Une nouvelle polémique secoue le cercle de Niono, dans la région de Ségou. Le Groupe de soutien à l’islam et aux musulmans (JNIM) a récemment diffusé des déclarations mettant en cause les Forces armées maliennes (FAMa) et leurs partenaires russes d’Africa Corps. Ces derniers sont accusés d’avoir commis des exactions contre des villageois issus de la communauté peule lors d’interventions sur le terrain.

Des allégations graves dans le delta central

Le secteur de Niono se retrouve une fois de plus au cœur d’une crise sécuritaire et médiatique majeure. Selon les informations relayées par les canaux de communication du JNIM, l’organisation affiliée à Al-Qaïda affirme que des militaires maliens et des paramilitaires d’Africa Corps auraient mené une opération punitive ciblant spécifiquement les populations civiles. Bien que le blocus informationnel imposé dans la zone rende toute vérification indépendante extrêmement complexe, les bilans évoqués font état de plusieurs victimes civiles et de dommages matériels importants.

Cette situation s’inscrit dans un contexte de surveillance accrue au centre du Mali, une zone où les amalgames ethniques servent régulièrement de combustible au conflit armé depuis plusieurs années.

L’instrumentalisation de la question communautaire

Le ciblage rhétorique de la communauté peule par le JNIM n’est pas un choix anodin pour les analystes de la crise au Sahel.
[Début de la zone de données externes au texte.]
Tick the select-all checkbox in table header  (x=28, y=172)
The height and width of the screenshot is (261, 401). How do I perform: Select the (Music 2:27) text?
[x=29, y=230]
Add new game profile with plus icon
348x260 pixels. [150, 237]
Cette population pastorale se retrouve systématiquement prise en étau. D’un côté, elle fait face à la méfiance des forces régulières qui redoutent des complicités avec les insurgés ; de l’autre, elle subit les pressions constantes des groupes radicaux qui tentent de s’imposer comme leurs seuls défenseurs.

En mettant en avant l’identité ethnique des victimes présumées à Niono, le JNIM cherche à exploiter un sentiment de marginalisation. L’objectif est clair : légitimer son influence locale et dynamiser ses recrutements en se présentant comme l’unique rempart contre les autorités de Bamako et leurs alliés. Dans ce conflit, la maîtrise du récit est devenue une arme aussi redoutable que les affrontements physiques.
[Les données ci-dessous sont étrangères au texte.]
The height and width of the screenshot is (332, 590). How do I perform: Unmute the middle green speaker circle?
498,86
La stratégie offensive des FAMa et d’Africa Corps

Face à ces accusations, la position des autorités maliennes demeure ferme. La doctrine militaire actuelle privilégie la neutralisation des groupes armés terroristes sans distinction d’appartenance ethnique. Les FAMa, soutenues par l’appui tactique d’Africa Corps, ont intensifié leurs manœuvres dans la région de Ségou afin de desserrer l’étau djihadiste qui pèse sur les populations.
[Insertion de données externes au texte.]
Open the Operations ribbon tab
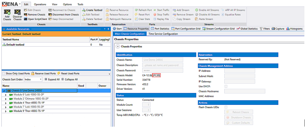305x127 pixels. (40, 4)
Toutefois, l’implication des instructeurs russes soulève des interrogations persistantes. Leurs méthodes de combat, particulièrement offensives, inquiètent les observateurs quant aux risques de dommages collatéraux. Si l’état-major malien rejette systématiquement ces rapports en les qualifiant de manœuvres de désinformation, l’absence d’accès pour les enquêteurs indépendants alimente l’incertitude et permet aux discours adverses de gagner en écho.

Protéger les civils pour briser le cycle de la violence

Les récents événements à Niono soulignent la fragilité extrême de la situation dans le centre du pays. Alors que les opérations militaires s’accélèrent, la protection de l’ensemble des civils doit rester une priorité absolue. Sans une approche garantissant la sécurité de toutes les communautés, le risque de voir la région basculer dans des cycles de vendettas interethniques demeure élevé.

Le défi pour les observateurs consiste à témoigner de la réalité du terrain avec rigueur, en évitant de servir de relais aux propagandes tout en documentant les faits. La stabilité durable du Mali dépendra non seulement des succès militaires, mais aussi de la capacité de l’État à restaurer la confiance auprès des populations durement éprouvées par des années de conflit.